日本国内の家電やアパレルや食品など含めた全EC市場(カタログ、テレビ、ラジオ通販含む)は10兆円規模であることから、アメリカペット市場規模の大きさが数値より覗えます。
アメリカペット産業支出総計
Total U.S. Pet Industry Expenditures
Year Billions of dollars
2020 $99.0 Estimated
2019 $95.7 Actual
2018 $90.5
2017 $69.36
2016 $66.75
2015 $60.28
2014 $58.04
2013 $55.72
2012 $53.33
2011 $50.96
2010 $48.35
2009 $45.53
2008 $43.2
2007 $41.2
2006 $38.5
2005 $36.3
2004 $34.4
2003 $32.4
2002 $29.6
2001 $28.5
1998 $23
1996 $21
1994 $17
[引用:APPA http://www.americanpetproducts.org/press_industrytrends.asp]
こちらの数値を1ドル105円 で換算したグラフは以下の通りです。
※より正確な状況を把握するため、2018年より調査方法が変更になりました。
この2019年の内訳は
Food(ペットフード) $36.9 billion
Supplies/OTC Medicine(サプリ、薬) $19.2 billion
Vet Care(獣医治療診療)と商品販売 $29.3 billion
Other Services(その他サービス) $10.3 billion
2020年の予想は
Food(ペットフード) $38.4 billion
Supplies/OTC Medicine(サプリ、薬) $19.8 billion
Vet Care(獣医治療診療)と商品販売 $30.2 billion
Other Services(その他サービス) $10.7 billion
所有世帯数(2019)の内訳は
Bird 5.7millions
Cat 42.7millions
Dog 63.4millions
Horse 1.6millions
Freshwater Fish 11.5millions
Saltwater Fish 1.6millions
Reptile 4.5millions
Small Animal 5.4millions
[引用:APPA http://www.americanpetproducts.org/press_industrytrends.asp]
こちらは2017年のデータとなりますが、所有頭数の内訳は
Bird 20.3millions
Cat 94.2millions
Dog 89.7millions
Horse 7.6millions
Freshwater Fish 139.3millions
Saltwater Fish 18.8millions
Reptile 9.4millions
Small Animal 14.0millions
[引用:APPA http://www.americanpetproducts.org/press_industrytrends.asp]
160万世帯で馬が飼われているところが、アメリカらしいです。
犬や猫に年間かけている費用の内訳は、以下の通りです。
Dogs Cats
Surgical Vet Visits $426 $214
Routine Vet $212 $160
Food $259 $228
Food Treats $76 $58
Kennel Boarding $229 $120
Vitamins $58 $54
Groomer/Grooming Aids $73 $43
Toys $48 $31
[引用:APPA http://www.americanpetproducts.org/press_industrytrends.asp]
アメリカペット市場参入へ向けて
アメリカのペット市場は規模が大きいだけではなく、犬や猫は人に近い扱いをされております。
アメリカでは、特に我が子のようにペットを扱う人を、ペットペアレンティングと呼びます。
このペットペアレンティングと呼ばれる人たちは、我が子にお金を使うようにペットにお金をかけます。

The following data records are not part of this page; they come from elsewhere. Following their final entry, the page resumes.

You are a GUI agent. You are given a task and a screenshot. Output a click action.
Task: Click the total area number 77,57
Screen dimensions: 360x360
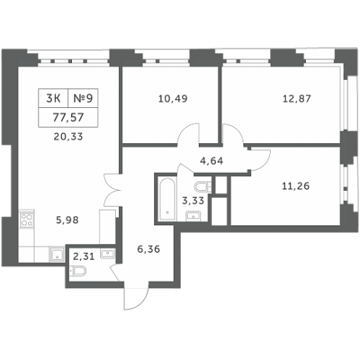tap(67, 119)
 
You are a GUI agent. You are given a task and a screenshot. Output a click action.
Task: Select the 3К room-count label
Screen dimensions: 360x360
tap(52, 99)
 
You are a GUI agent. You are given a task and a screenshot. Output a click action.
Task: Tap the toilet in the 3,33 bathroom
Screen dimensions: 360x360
tap(203, 186)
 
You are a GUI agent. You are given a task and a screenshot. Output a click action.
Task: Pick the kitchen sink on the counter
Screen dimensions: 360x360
tap(56, 252)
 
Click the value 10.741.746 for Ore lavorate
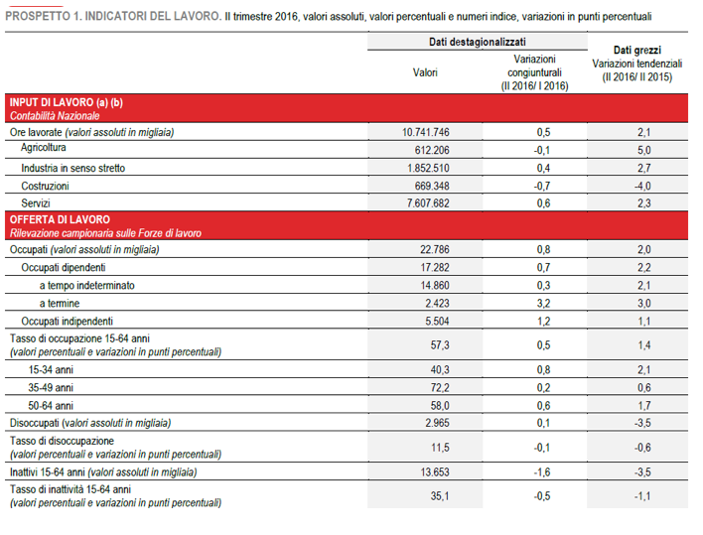(426, 132)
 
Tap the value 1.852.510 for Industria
(428, 168)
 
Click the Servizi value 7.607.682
(428, 203)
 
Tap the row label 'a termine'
(59, 303)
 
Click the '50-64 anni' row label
(53, 406)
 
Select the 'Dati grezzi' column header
(636, 49)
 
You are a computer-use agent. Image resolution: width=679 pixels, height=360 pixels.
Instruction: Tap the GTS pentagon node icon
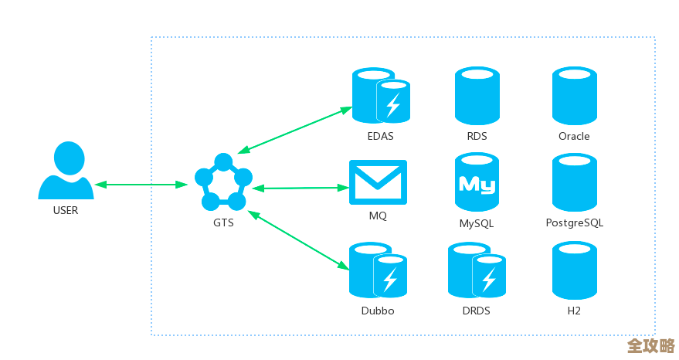[223, 183]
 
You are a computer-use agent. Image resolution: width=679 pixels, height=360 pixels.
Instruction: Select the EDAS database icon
[380, 96]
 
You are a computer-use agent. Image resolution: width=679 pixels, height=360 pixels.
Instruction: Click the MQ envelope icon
[378, 182]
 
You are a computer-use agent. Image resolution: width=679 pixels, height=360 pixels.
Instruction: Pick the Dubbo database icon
[378, 270]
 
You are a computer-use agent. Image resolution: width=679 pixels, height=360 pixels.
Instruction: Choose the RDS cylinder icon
[477, 96]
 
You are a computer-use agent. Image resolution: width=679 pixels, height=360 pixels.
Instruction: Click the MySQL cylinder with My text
[477, 182]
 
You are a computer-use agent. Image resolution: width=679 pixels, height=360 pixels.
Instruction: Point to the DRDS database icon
[477, 270]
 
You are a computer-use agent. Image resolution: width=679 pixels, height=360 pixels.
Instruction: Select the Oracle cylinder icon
[574, 96]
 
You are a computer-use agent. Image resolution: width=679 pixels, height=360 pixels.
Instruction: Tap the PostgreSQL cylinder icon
[574, 182]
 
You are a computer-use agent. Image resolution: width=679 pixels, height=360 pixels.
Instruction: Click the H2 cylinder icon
[574, 270]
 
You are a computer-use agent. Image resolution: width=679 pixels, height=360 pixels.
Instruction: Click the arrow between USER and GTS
[144, 185]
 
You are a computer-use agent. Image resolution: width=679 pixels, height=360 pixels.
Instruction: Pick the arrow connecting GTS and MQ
[300, 188]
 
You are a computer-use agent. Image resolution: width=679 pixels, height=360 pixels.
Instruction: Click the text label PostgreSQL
[574, 223]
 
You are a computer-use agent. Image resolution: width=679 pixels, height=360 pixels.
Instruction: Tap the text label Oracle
[574, 137]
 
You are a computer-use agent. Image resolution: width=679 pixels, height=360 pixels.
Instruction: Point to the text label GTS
[223, 223]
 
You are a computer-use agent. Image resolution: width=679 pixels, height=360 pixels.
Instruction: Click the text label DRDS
[477, 311]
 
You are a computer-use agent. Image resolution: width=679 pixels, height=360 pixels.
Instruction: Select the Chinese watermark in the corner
[650, 345]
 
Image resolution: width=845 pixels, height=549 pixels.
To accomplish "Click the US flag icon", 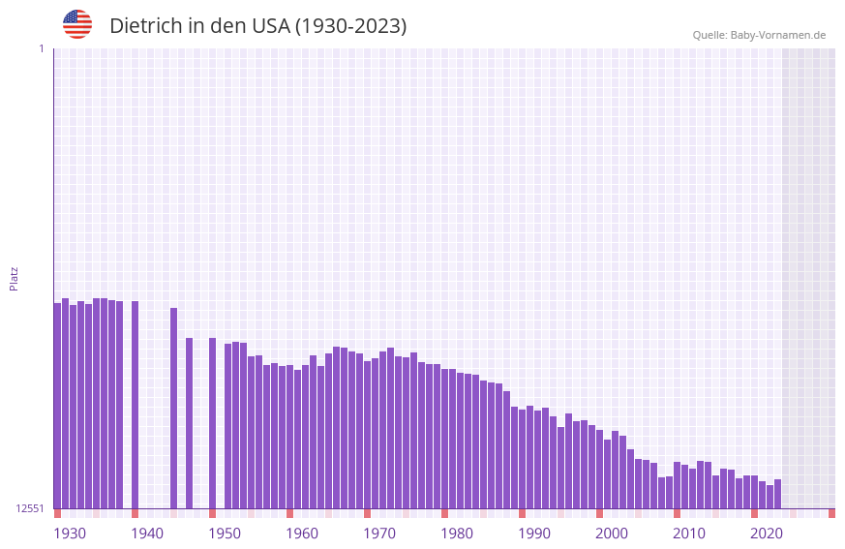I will coord(77,24).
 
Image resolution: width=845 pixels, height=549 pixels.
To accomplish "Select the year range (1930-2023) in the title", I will coord(350,26).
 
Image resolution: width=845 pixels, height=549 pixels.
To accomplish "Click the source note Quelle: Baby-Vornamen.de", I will coord(759,35).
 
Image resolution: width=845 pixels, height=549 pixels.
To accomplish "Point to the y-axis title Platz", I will coord(14,278).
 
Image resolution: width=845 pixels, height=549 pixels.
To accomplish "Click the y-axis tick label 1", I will coord(41,48).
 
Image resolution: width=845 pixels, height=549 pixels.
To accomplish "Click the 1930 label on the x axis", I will coord(70,534).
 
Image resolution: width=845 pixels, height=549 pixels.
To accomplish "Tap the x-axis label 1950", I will coord(225,534).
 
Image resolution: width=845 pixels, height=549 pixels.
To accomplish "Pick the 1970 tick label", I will coord(379,534).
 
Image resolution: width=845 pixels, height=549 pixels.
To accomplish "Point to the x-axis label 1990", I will coord(534,534).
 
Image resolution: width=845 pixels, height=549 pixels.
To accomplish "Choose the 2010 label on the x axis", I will coord(689,534).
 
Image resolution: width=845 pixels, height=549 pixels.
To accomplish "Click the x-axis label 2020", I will coord(767,534).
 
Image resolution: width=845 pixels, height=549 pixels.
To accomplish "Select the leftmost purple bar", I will coord(57,407).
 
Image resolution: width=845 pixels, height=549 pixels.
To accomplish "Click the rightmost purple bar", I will coord(777,494).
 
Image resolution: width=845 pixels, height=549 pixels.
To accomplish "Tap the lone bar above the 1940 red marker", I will coord(135,405).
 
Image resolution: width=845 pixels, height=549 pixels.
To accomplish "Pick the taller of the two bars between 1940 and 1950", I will coord(173,408).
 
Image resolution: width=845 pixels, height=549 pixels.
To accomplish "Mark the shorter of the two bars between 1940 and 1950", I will coord(189,423).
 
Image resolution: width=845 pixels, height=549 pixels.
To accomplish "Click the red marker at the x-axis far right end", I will coord(831,513).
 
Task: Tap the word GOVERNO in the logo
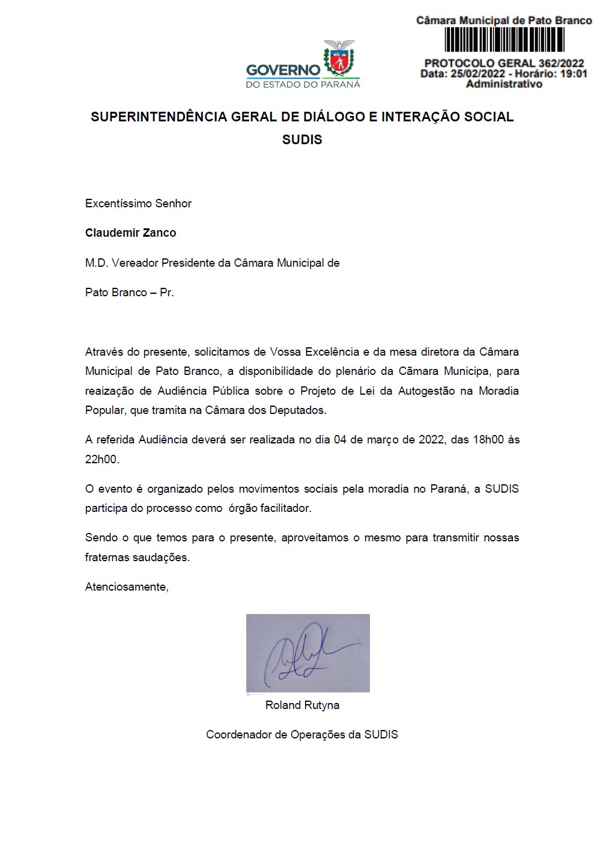(x=283, y=70)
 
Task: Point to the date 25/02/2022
(x=478, y=74)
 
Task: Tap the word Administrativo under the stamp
(x=504, y=84)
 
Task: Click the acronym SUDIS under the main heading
(x=302, y=140)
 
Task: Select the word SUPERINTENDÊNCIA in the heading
(x=159, y=117)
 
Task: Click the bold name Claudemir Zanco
(x=130, y=233)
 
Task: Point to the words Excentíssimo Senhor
(x=138, y=204)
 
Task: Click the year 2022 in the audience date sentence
(x=431, y=440)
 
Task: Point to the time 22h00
(x=102, y=460)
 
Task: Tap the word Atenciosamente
(x=127, y=587)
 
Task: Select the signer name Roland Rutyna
(x=302, y=705)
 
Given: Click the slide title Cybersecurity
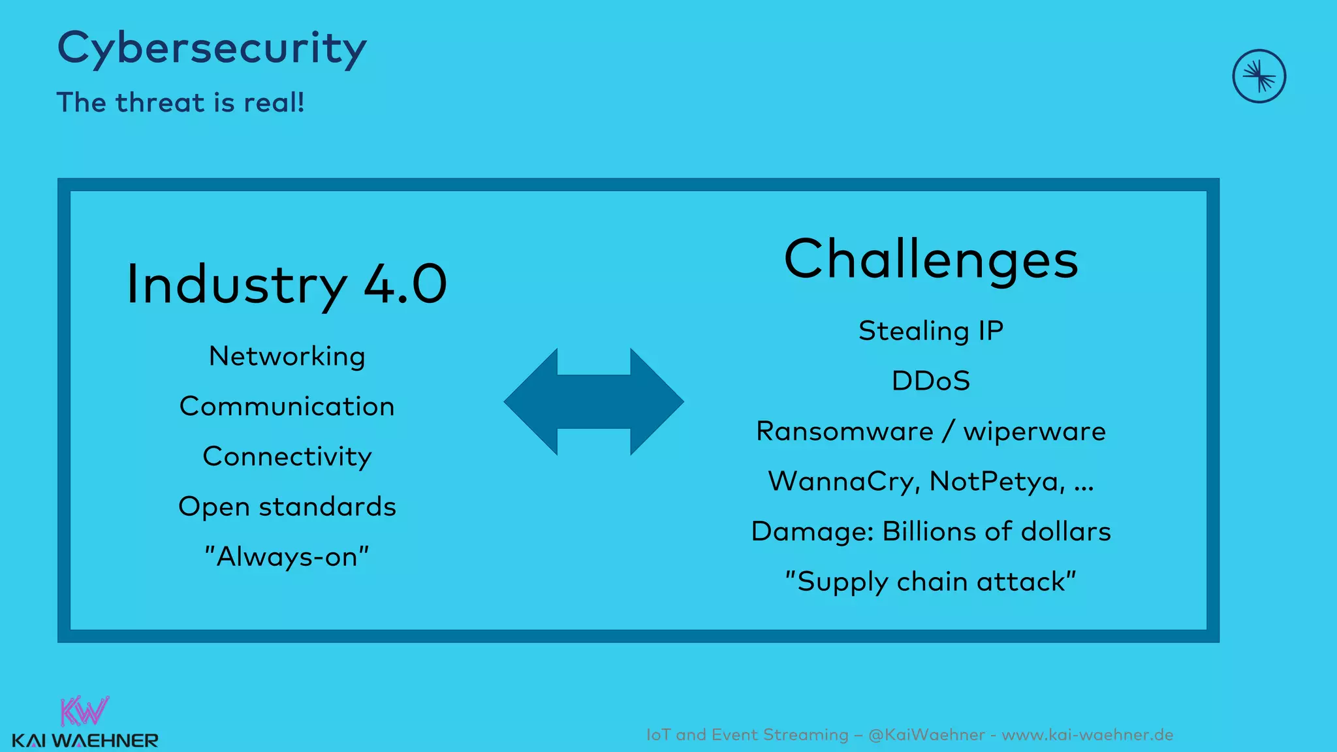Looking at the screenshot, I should click(x=212, y=48).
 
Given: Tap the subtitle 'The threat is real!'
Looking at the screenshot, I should click(x=180, y=103).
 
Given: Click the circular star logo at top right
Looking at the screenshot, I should click(x=1259, y=76).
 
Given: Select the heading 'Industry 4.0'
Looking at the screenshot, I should click(x=286, y=285).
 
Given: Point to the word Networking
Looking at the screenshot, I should click(x=287, y=356).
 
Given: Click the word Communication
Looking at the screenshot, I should click(x=287, y=407).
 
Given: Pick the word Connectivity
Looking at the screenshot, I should click(x=287, y=456).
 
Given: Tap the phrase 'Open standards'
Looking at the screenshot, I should click(x=287, y=507).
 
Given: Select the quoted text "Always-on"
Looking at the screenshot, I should click(x=287, y=557).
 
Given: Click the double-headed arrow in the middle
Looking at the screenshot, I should click(x=593, y=401).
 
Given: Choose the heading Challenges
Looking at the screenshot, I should click(x=930, y=259).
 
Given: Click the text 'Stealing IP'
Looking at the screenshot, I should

より良い商品を、より安全な商品を、より高い商品を好みます。
このような人たちへ向けて、人間用の商品をペット用に改良することで、この市場に参入することも考えられます。
大事なペットだからこそ、ペットに配慮された商品は売れます。
日本人ならではの、きめ細やかな安全性や使いやすさに拘られた商品は、参入できる可能性が高いものと思われます。
低価格のみ追い求める市場ではないため、このアメリカペット市場に合わせた商品を作り出し、異分野から市場参入をする方法も、日本企業のアメリカ進出のひとつの方法と言えます。